THE PROBLEM: Beginning with the line that holds "The image size is (780, 1387)." and finishing with the line that holds "Viewport: 931px width, 405px height.", repeat the listing exactly, leaving every picture out.

INFORMATION:
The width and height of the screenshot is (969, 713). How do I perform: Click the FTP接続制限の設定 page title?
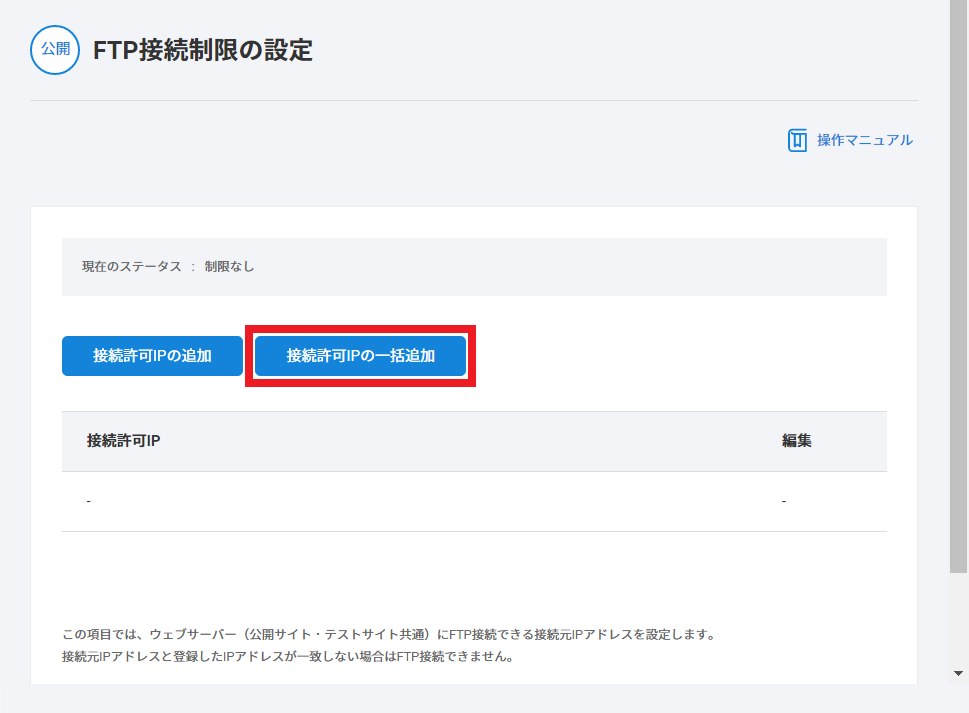(202, 50)
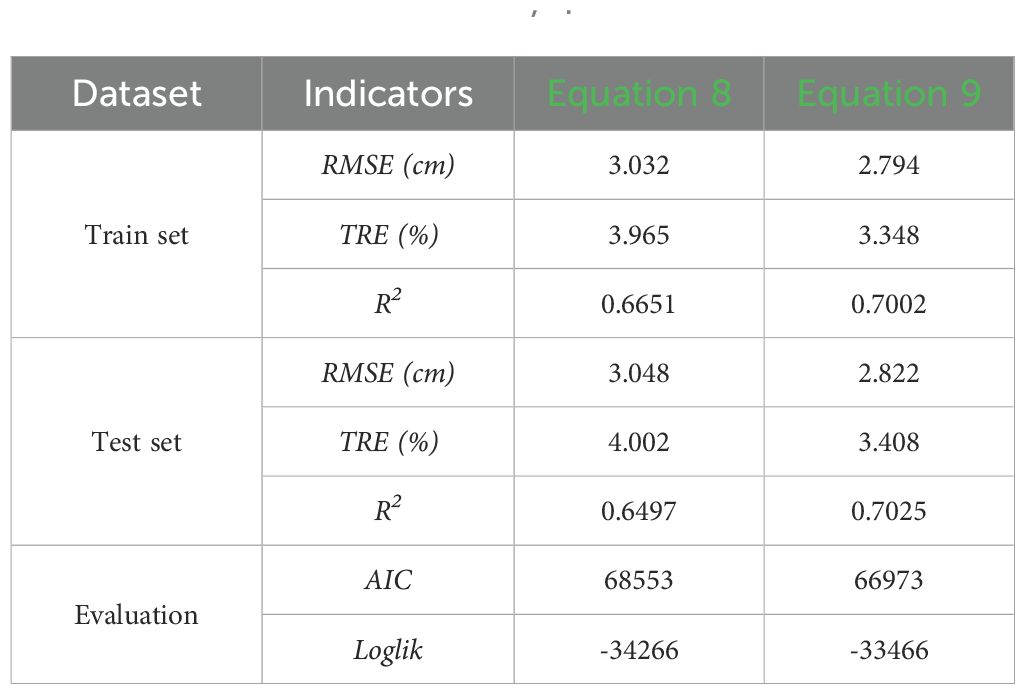The height and width of the screenshot is (694, 1025).
Task: Click the 0.6651 R² value
Action: click(x=639, y=304)
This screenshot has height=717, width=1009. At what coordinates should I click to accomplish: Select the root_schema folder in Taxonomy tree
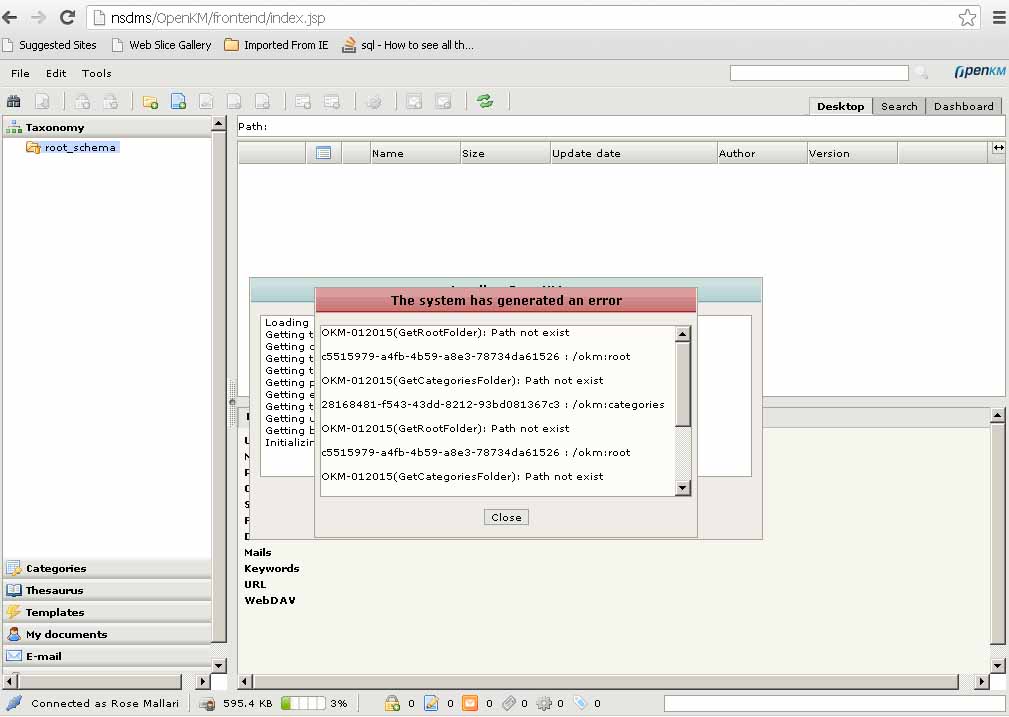(80, 147)
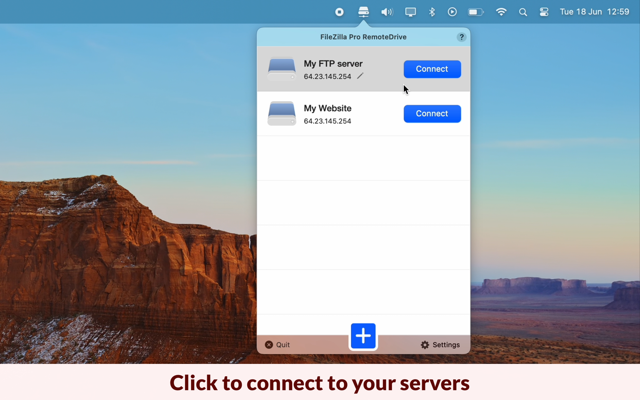Click the date and time in menu bar

pyautogui.click(x=594, y=12)
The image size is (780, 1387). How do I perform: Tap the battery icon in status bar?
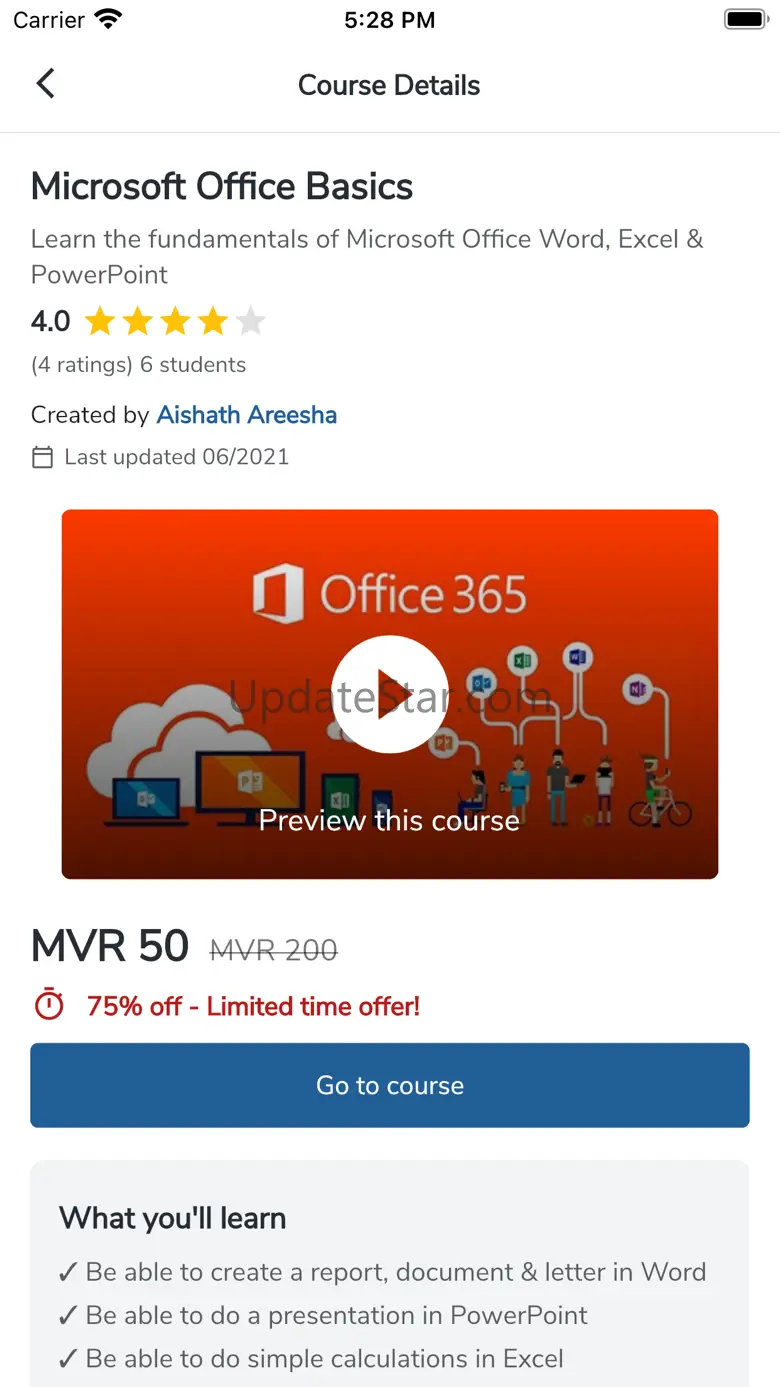click(x=745, y=19)
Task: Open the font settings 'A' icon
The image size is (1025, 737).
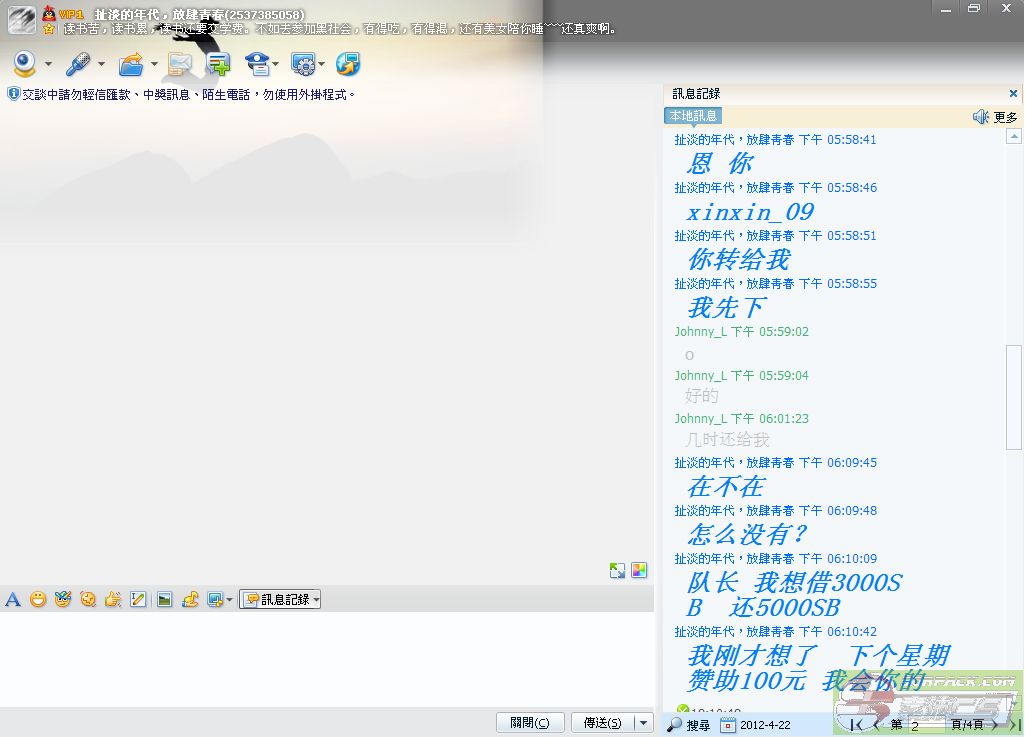Action: (x=13, y=600)
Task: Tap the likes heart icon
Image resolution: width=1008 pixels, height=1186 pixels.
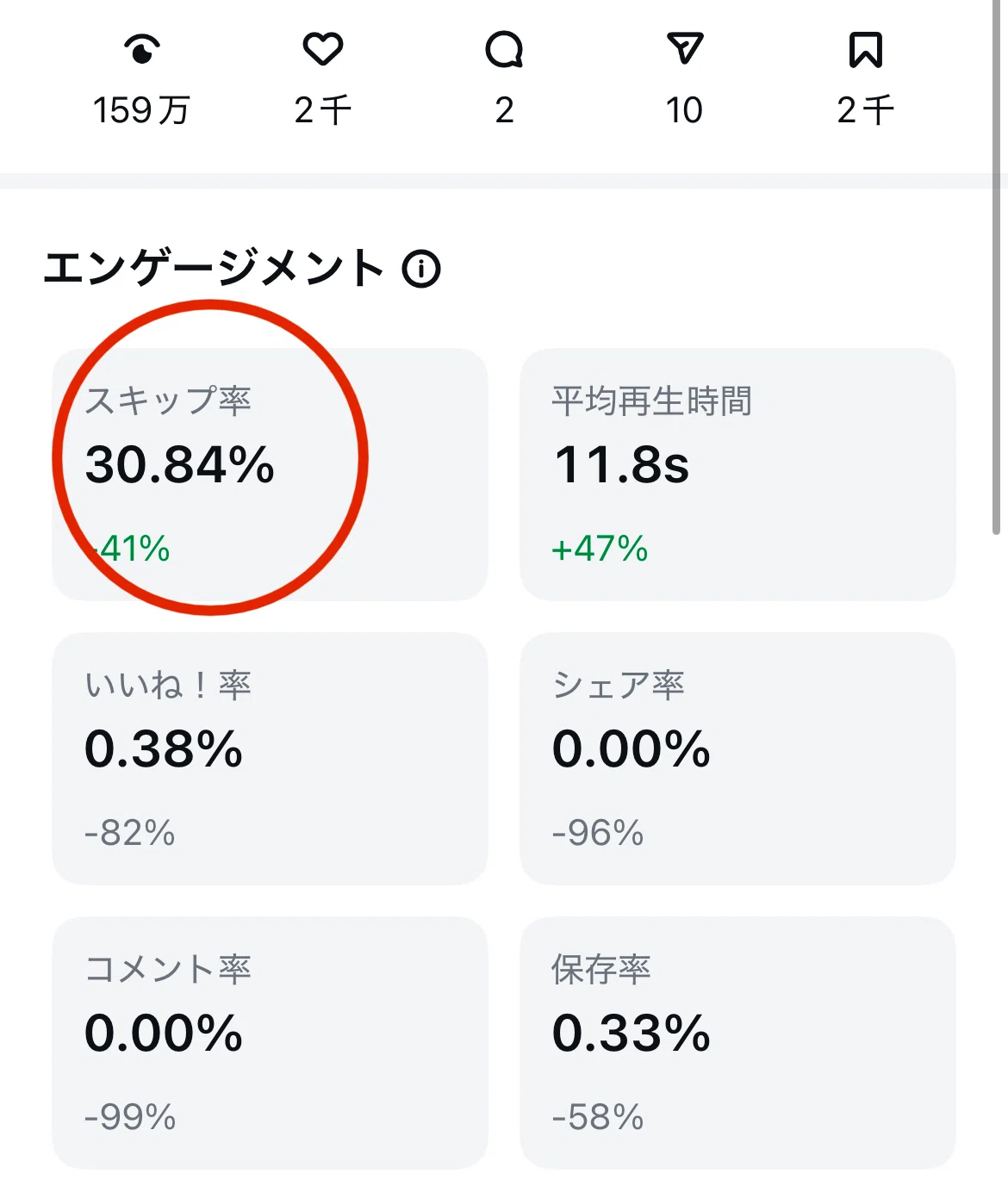Action: point(323,49)
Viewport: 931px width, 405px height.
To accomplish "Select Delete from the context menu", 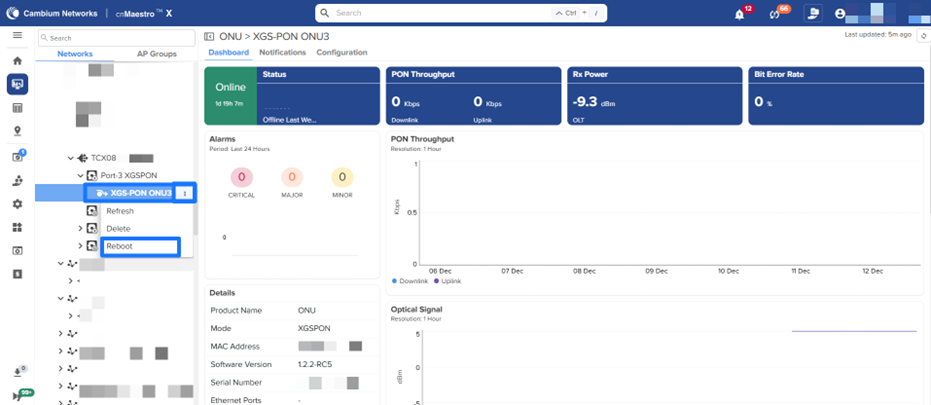I will [x=118, y=229].
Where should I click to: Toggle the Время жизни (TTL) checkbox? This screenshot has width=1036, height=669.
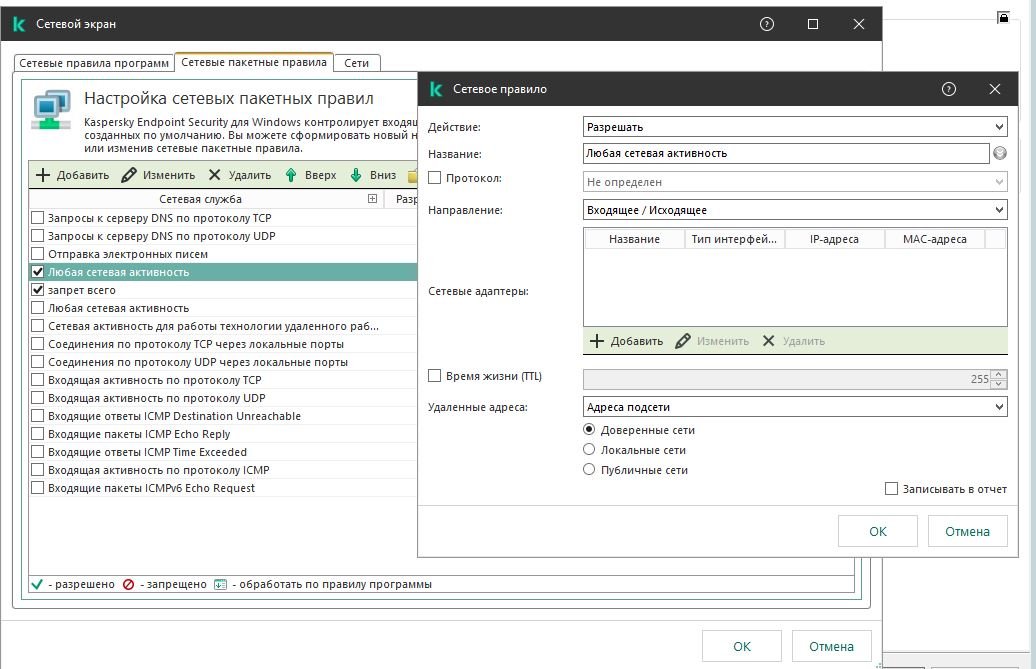(435, 376)
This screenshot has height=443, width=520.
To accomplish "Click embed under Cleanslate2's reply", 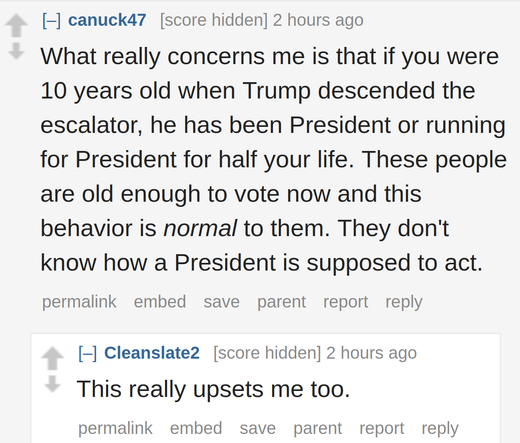I will pos(196,428).
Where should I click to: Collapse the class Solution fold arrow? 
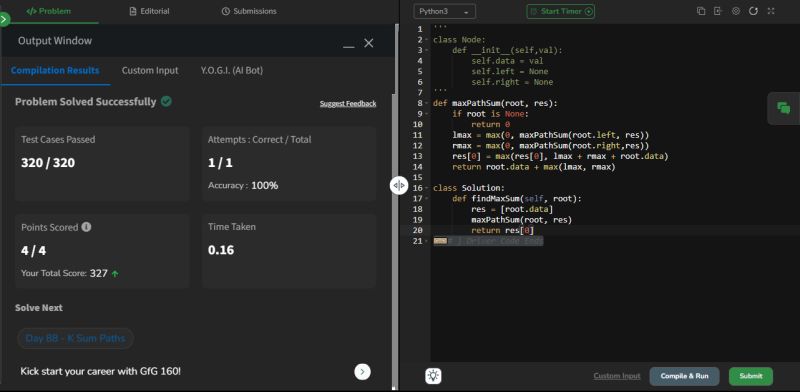point(427,188)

ANSWER TO THIS TASK:
The image size is (780, 1387). How do I perform: Tap the battery icon in status bar?
click(x=745, y=19)
Task: Open the font settings 'A' icon
The image size is (1025, 737).
Action: (x=13, y=600)
Task: Tap the likes heart icon
Image resolution: width=1008 pixels, height=1186 pixels.
Action: point(323,49)
Viewport: 931px width, 405px height.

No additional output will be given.